Paul Davidson provides the empirical evidence using direct quotes from Samuelson to show “Why Keynes’s Ideas Were Never Taught in American Universities” , [ pp 162–178 of the book THE KEYNES SOLUTION: THE PATH TO GLOBAL ECONOMIC PROSPERITY (Palgrave/Macmillan, September 2009). Samuelson is quoted as stating that he found The General Theory “unpalatable” and not comprehensible. Samuelson then goes on to say “The way I finally convinced myself was to stop worrying about it [understanding Keynes’s analysis]. I asked myself why do I refuse a paradigm that enables me to understand the Roosevelt upturn from 1933 till 1937… I was content to assume that there was enough rigidity in relative prices and wages to make the Keynesian alternative to Walras operative”. In 1986, Samuelson still held to this line when he stated “We [Keynesians] alweays assumed that the Keynesian underemployment equilibrium floated on a substructure of administered prices and imperfect competition”.
In other words, Samuelson propagated the view that Keynes’s analysis relied on the rigidity of wages and prices , even though Keynes, on page 257 of THE GENERAL THEORY wrote that the classical theory assumed that “the self adjusting character of the economic system [rested] on an assumed fluidity of money-wages, and when there is rigidity to lay on the rigidity the blame for maladjustment…..My difference from this theory is primarily a difference of analysis”.
Thus Samuelson, who proclaimed himself as the chief Keynesian after the war, promolgated a false basis for Keynes’s theory– and in ascribing rigidity of prices and wages as the cause of unemployment made his brand of ‘Keynesianism’ an easy target for peole like Milton Friedman. The result was Keynes’s policies were killed by Friedman et al and politicians such as Reagan and Thatcher were able to paraded out Nobel Prize winning monetarists, etc as strong advocates for their free market philosophy.

**EXERCISE DATA**
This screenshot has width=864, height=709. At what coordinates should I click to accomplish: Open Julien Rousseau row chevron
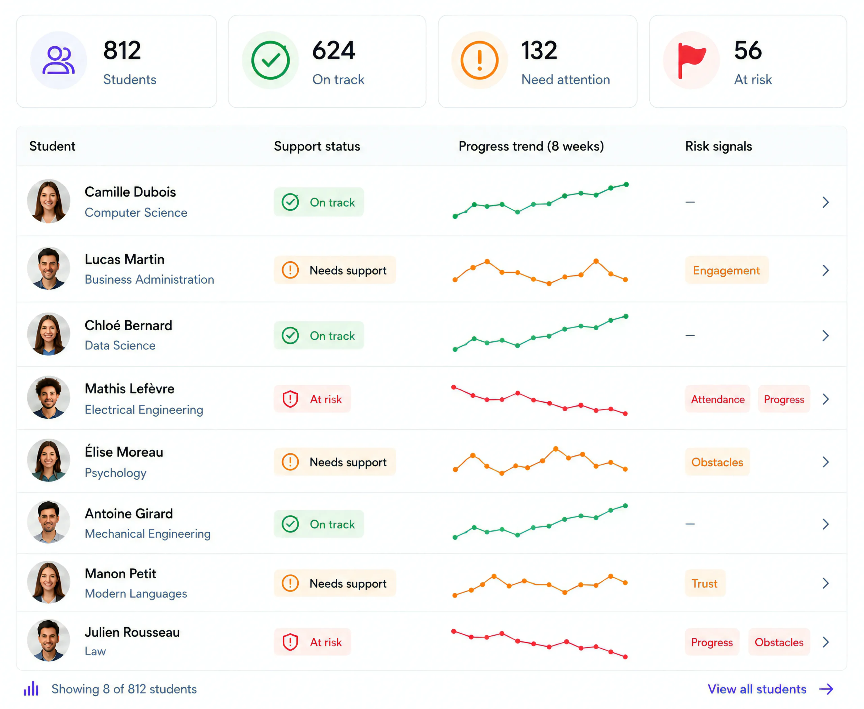click(x=826, y=642)
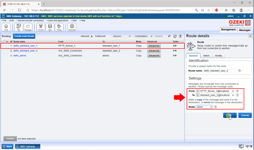Click the refresh icon beside the search box
The width and height of the screenshot is (254, 150).
pos(175,36)
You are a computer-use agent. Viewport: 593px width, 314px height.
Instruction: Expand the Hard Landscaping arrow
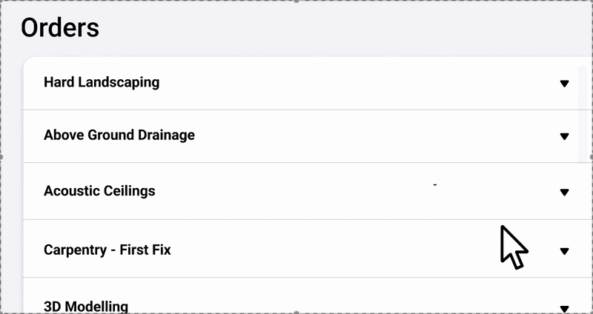pyautogui.click(x=564, y=84)
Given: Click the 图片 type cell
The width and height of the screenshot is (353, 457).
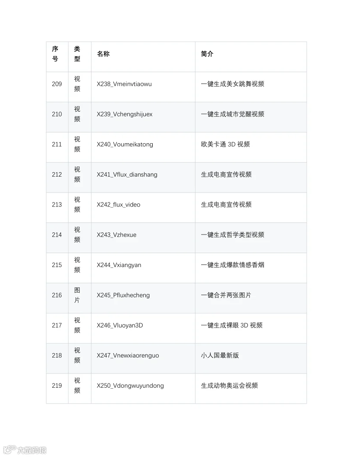Looking at the screenshot, I should point(77,295).
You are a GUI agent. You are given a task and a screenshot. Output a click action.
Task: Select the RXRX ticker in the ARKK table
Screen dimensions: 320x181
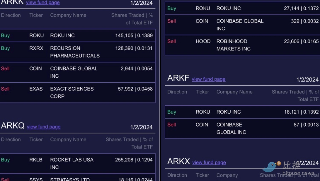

**EXERCISE INSTRUCTIONS**
a - Answer these questions from the excerpt:
(i) Which page of The General Theory is cited?
(ii) In what year did Samuelson say the Keynesian underemployment equilibrium floated on a substructure of administered prices and imperfect competition?
(iii) Which two politicians does the excerpt name?
b - List each person the excerpt mentions by name.
c - Rewrite the part of the excerpt that begins at the words "Thus Samuelson, who" and ends after "free market philosophy.", substituting "leaders" for "politicians".

**RESPONSES TO THE TASKS**
a -
(i) Page 257.
(ii) 1986.
(iii) Reagan and Thatcher.

b - Paul Davidson, Samuelson, Keynes, Walras, Roosevelt, Milton Friedman, Reagan, Thatcher

c -
Thus Samuelson, who proclaimed himself as the chief Keynesian after the war, promolgated a false basis for Keynes’s theory– and in ascribing rigidity of prices and wages as the cause of unemployment made his brand of ‘Keynesianism’ an easy target for peole like Milton Friedman. The result was Keynes’s policies were killed by Friedman et al and leaders such as Reagan and Thatcher were able to paraded out Nobel Prize winning monetarists, etc as strong advocates for their free market philosophy.